Given the entries that follow, write out exactly the lines starting at the one containing "Task: Click the browser forward arrow" and ending at the one containing "Task: Click the bold", both ends included, and only those.

# # # #

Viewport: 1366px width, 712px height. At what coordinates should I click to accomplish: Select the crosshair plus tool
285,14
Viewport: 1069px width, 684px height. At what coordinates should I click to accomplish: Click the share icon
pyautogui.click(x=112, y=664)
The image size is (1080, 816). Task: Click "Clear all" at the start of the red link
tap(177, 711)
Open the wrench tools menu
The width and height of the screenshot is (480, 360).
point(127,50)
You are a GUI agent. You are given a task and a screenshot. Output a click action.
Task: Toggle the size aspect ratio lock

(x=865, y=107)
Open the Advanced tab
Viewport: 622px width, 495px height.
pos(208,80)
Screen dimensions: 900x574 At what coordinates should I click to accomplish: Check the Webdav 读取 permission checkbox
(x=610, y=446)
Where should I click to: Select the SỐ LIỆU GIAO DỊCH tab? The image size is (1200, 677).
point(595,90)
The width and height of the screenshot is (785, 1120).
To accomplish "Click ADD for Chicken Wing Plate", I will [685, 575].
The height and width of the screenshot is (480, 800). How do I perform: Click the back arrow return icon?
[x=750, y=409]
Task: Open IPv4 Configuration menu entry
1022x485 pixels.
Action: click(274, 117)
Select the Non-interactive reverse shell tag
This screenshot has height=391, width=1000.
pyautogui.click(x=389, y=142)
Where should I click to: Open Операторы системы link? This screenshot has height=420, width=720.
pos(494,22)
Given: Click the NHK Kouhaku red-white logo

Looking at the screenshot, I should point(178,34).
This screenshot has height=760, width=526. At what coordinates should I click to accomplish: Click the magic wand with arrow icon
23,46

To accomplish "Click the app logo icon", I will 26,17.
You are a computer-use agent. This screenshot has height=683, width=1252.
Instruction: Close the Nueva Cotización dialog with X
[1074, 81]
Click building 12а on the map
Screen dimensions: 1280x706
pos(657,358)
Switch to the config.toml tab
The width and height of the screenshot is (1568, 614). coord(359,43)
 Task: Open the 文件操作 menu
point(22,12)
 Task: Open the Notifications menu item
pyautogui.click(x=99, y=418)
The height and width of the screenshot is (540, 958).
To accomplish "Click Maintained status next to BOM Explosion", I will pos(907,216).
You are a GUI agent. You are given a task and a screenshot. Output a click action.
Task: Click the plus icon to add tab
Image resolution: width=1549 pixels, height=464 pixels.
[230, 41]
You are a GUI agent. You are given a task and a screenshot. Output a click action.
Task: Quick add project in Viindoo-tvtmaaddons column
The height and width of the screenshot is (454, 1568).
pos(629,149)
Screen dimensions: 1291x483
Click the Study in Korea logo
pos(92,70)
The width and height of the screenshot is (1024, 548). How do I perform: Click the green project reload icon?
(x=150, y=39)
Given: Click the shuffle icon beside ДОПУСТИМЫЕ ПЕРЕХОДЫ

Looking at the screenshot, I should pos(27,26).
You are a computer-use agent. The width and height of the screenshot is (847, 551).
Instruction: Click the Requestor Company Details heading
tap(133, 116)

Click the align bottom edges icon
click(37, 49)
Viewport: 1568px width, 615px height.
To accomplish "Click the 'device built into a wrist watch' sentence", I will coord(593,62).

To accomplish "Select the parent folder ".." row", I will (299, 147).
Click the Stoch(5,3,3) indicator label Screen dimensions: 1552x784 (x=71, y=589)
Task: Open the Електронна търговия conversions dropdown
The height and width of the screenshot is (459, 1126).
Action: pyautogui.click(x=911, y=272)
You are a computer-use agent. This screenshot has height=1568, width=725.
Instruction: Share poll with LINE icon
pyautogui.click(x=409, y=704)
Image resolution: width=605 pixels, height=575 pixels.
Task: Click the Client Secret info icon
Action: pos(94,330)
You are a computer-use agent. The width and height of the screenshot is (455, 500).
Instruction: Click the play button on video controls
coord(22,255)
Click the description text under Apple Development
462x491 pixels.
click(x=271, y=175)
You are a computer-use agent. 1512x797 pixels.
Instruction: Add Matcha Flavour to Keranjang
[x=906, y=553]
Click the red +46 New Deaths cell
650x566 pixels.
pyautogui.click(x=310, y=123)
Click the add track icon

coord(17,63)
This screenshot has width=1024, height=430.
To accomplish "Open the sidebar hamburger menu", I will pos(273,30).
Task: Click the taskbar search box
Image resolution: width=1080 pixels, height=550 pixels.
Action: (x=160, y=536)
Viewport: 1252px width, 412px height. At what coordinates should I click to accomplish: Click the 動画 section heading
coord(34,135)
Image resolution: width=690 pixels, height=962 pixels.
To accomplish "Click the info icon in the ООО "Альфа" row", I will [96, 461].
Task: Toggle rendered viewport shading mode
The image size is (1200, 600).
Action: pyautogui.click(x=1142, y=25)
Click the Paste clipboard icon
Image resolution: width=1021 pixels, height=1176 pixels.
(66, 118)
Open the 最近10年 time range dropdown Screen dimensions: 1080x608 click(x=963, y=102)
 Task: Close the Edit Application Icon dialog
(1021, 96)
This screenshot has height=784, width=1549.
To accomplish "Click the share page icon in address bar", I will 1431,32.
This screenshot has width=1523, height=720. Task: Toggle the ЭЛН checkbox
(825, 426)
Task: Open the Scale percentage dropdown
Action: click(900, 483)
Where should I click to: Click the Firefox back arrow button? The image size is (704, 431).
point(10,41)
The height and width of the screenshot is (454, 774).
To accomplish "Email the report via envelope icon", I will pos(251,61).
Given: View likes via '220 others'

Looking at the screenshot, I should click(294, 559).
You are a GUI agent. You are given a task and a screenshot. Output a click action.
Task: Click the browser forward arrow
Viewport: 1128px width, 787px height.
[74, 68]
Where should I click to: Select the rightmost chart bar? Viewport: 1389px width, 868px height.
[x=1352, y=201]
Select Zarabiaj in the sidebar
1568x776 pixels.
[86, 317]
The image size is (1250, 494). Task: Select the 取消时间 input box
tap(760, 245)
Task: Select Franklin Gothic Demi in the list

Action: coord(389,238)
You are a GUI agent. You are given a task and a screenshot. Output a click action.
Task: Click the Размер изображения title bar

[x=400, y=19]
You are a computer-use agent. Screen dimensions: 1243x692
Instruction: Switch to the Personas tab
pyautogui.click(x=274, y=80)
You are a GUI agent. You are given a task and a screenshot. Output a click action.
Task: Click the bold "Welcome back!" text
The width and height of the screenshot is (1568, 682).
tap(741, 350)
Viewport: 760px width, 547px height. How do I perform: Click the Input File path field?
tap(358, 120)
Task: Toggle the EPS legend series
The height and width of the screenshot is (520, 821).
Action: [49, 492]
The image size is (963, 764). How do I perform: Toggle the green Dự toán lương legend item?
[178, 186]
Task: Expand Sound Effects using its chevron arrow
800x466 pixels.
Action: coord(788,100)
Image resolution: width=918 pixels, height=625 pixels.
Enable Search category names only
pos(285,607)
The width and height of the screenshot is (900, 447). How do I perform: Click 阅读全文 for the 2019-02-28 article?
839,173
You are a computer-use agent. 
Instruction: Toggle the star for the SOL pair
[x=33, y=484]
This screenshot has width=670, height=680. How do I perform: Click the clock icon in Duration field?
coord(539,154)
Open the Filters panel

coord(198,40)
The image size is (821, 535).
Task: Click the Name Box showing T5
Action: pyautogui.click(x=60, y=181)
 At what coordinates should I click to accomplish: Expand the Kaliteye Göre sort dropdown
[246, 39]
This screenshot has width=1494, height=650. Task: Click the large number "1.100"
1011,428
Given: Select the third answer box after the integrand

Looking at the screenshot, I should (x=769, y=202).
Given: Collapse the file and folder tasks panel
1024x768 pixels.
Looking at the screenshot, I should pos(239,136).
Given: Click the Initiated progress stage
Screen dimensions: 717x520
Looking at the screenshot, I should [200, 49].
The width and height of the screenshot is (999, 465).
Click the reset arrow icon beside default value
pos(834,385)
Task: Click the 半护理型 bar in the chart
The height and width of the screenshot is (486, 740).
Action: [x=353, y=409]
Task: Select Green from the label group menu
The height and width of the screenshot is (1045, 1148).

# # # #

* [Solution to this problem]
Task: Click the browser forward arrow
Viewport: 1128px width, 787px height.
[74, 68]
Where should I click to: Select the rightmost chart bar? Viewport: 1389px width, 868px height.
[x=1352, y=201]
Select Zarabiaj in the sidebar
1568x776 pixels.
[86, 317]
The image size is (1250, 494). Task: Select the 取消时间 input box
tap(760, 245)
Task: Select Franklin Gothic Demi in the list

Action: coord(389,238)
You are a GUI agent. You are given a task and a screenshot. Output a click action.
Task: Click the Размер изображения title bar

[x=400, y=19]
You are a computer-use agent. Screen dimensions: 1243x692
Instruction: Switch to the Personas tab
pyautogui.click(x=274, y=80)
You are a GUI agent. You are given a task and a screenshot. Output a click action.
Task: Click the bold "Welcome back!" text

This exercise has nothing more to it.